GIVEN TEXT:
::::
Some of these pictures and descriptions may give away plot details that you might not want to know before watching the film.
This is the next to last movie directed by Robert Aldrich, known for the classic noir Kiss Me Deadly, The Dirty Dozen, What Ever Happened to Baby Jane? and plenty of other great movies. This Western comedy is not one of those great movies but it does have a rattlesnake, which is fitting since most movies with snakes in them are not award-winners. The movie stars Gene Wilder but it's better known for co-starring Harrison Ford in his period between Star Wars and Indiana Jones.
Gene Wilder is Avram, who graduates at the bottom of his class at a Yeshiva in Poland in 1850 and is sent to San Francisco to be a Rabbi there. Most of the movie is a road movie/buddy movie after Avram misses his boat and is forced to travel from Philadelphia by land where he meets Tommy (Harrison Ford) a self-described bank robber, card player, and whoremonger.
::::
DATA RECORDS:

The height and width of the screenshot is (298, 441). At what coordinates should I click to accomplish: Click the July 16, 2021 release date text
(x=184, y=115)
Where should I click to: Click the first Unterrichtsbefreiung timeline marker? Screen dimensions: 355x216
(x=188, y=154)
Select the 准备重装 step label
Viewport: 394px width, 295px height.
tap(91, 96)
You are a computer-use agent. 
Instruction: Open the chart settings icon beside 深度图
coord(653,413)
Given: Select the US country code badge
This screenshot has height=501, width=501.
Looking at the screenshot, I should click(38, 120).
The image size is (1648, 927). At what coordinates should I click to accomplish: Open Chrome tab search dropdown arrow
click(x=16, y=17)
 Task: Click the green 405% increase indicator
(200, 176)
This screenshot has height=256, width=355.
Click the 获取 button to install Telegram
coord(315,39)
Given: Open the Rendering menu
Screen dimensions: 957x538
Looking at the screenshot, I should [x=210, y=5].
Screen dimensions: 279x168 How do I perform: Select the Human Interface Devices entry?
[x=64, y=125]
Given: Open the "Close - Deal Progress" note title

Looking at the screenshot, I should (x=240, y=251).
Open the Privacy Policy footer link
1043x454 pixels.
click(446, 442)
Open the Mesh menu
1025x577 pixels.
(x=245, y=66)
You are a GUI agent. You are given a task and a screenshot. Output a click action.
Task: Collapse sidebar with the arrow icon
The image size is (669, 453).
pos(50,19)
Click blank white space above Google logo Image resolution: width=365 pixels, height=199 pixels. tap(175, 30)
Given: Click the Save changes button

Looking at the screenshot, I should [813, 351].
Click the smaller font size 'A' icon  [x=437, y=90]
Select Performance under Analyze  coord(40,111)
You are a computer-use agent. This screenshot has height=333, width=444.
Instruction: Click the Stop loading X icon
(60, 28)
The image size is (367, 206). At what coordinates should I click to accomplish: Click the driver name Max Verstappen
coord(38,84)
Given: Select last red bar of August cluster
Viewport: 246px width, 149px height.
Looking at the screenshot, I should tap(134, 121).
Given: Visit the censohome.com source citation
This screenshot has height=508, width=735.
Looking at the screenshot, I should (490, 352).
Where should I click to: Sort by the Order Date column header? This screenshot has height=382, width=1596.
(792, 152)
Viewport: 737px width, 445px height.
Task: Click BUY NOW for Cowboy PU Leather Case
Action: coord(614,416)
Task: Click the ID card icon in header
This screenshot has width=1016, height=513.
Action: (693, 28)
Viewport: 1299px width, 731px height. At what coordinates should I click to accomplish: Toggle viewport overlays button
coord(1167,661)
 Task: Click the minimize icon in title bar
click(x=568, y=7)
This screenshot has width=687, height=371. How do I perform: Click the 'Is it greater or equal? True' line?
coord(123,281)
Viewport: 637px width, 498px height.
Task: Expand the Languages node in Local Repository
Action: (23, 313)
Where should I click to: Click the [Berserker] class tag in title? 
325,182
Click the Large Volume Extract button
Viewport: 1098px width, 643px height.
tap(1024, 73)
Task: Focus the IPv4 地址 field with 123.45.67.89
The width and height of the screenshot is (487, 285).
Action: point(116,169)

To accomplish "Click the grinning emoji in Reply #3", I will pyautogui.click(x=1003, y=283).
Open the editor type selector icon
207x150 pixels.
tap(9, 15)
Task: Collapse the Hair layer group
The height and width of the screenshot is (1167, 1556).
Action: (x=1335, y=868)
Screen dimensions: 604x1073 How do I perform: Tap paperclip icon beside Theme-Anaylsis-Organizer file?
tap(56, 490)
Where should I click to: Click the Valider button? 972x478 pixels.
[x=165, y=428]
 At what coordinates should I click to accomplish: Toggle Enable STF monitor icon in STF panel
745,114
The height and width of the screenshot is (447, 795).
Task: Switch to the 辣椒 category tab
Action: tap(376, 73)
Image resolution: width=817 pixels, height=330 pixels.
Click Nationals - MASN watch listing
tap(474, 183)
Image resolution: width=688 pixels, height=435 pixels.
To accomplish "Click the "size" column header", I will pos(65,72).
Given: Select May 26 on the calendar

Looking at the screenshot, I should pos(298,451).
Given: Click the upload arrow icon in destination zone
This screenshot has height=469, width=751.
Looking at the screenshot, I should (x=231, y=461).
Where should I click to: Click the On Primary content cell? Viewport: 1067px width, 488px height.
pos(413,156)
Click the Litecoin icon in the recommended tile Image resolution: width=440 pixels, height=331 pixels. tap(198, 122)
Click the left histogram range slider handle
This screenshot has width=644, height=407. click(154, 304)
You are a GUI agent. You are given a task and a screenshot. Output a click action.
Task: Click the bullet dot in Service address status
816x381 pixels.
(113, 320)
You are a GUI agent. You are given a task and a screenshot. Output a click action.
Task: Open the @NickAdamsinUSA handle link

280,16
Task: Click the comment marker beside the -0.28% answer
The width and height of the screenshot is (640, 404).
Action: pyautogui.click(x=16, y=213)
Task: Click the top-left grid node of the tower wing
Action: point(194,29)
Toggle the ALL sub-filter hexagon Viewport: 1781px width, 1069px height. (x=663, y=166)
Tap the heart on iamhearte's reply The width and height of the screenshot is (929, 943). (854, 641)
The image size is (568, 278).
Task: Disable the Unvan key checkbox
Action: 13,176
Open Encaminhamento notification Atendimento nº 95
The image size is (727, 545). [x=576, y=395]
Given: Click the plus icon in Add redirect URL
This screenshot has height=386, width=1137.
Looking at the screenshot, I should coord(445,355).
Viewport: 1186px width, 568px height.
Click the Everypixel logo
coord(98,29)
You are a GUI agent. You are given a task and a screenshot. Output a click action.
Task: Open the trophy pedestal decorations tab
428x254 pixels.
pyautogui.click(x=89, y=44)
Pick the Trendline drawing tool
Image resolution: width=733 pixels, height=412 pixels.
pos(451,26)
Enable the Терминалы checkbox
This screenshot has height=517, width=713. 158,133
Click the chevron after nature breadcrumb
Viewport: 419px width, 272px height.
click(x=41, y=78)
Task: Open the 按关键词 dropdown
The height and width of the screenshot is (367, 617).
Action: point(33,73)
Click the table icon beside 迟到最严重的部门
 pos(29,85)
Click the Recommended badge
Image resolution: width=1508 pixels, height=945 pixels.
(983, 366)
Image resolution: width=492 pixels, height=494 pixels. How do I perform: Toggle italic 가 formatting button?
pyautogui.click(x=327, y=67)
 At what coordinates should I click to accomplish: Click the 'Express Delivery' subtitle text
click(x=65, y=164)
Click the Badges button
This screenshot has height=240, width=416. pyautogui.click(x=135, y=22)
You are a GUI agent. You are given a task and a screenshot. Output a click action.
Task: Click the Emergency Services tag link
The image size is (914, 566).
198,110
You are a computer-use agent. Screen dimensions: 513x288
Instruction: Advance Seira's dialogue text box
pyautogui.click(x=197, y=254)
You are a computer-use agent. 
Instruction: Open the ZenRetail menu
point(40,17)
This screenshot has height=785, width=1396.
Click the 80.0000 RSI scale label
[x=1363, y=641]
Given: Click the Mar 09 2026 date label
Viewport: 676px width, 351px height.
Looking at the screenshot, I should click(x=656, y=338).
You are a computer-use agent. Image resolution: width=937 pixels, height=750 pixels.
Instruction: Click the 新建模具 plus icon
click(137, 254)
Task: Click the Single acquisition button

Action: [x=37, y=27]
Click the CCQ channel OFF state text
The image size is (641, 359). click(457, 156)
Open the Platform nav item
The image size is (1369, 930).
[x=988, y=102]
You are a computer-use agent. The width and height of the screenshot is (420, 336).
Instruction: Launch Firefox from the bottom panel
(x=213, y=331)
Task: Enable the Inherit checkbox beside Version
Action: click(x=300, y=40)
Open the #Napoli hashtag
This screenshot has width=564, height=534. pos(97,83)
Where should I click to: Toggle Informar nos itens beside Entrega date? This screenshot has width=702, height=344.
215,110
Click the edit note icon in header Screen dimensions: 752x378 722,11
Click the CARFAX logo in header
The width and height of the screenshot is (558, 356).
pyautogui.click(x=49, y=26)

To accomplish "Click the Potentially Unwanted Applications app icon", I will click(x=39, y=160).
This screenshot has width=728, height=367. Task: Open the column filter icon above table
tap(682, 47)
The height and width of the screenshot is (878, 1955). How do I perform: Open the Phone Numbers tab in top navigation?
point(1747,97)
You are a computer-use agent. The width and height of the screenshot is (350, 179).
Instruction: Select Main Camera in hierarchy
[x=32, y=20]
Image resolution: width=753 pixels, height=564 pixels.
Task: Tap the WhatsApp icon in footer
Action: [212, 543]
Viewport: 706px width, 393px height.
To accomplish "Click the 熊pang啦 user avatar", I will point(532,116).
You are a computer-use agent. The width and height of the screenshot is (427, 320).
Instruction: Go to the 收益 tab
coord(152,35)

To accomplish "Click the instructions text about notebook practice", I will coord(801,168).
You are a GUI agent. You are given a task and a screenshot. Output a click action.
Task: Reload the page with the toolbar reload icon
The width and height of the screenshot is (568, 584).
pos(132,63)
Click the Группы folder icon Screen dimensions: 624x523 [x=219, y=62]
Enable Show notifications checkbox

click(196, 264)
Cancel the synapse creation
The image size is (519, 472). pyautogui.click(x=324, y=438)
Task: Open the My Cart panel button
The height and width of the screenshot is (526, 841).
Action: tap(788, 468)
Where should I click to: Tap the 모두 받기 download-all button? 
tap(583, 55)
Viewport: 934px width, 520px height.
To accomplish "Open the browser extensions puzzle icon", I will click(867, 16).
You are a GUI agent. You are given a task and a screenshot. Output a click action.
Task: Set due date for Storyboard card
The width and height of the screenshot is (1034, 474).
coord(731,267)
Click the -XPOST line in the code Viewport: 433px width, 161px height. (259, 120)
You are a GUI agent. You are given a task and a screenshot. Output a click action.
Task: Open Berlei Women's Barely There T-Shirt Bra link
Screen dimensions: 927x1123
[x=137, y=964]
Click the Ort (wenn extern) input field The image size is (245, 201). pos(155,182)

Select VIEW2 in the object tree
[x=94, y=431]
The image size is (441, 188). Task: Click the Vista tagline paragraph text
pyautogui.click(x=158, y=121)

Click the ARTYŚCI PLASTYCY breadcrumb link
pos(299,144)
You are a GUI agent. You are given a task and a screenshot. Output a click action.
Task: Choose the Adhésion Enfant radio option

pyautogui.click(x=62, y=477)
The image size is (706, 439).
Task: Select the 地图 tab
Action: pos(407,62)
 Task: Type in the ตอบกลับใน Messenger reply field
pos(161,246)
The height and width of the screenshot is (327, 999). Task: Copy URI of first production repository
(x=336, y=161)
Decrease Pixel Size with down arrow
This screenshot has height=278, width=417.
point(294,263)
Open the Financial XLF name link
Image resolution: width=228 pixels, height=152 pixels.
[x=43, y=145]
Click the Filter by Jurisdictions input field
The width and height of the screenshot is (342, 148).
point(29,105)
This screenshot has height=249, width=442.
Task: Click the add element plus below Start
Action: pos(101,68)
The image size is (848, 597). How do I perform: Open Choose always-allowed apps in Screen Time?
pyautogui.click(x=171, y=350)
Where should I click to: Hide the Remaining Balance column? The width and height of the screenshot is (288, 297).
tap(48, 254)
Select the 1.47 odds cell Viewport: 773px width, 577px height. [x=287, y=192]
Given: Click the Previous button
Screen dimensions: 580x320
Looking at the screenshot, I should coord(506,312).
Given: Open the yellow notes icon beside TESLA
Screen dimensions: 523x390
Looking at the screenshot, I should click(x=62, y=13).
::::
REQUIRED WORK:
1. Answer each question about the movie review.
(a) Which classic noir by Robert Aldrich does the movie review name?
(b) Where and in what year does Avram graduate at the bottom of his class?
(c) What three things does Tommy call himself?
2. Write the next part of the movie review, continuing on from its final sentence.
The records were taken from a separate source and have no connection to the movie review.

WRITTEN ANSWERS:
1.
(a) Kiss Me Deadly
(b) At a Yeshiva in Poland, in 1850
(c) A bank robber, a card player, and a whoremonger

2.
On his journey Avram is beaten robbed and stranded, robbed of his food by raccoons, tempted by a buxom woman on a train, chased by a hanging posse, captured and nearly burned alive by Indians, drugged out of his mind, forced into a gun fight, and worst of all, he's attacked by a dangerous monster - the same one that almost everybody who travels through the west in a movie encounters - that's right, a rattlesnake. The snake encounter is used for comic effect because they needed something to scare a horse. Avram's horse is startled by the snake and bolts out of control right over a cliff into a river. When Tommy sees that Avram survives the jump, he goes and jumps his horse into the river, too.
The snake we see is a live Western Diamond-backed Rattlesnake with very nice gray coloring. For the obvious reasons of the safety of the crew and of the snake it was apparently filmed away from the scene of the action. We never see it with any characters or their horses and it looks like it was filmed in somebody's back yard instead of in the brushy habitat in the background.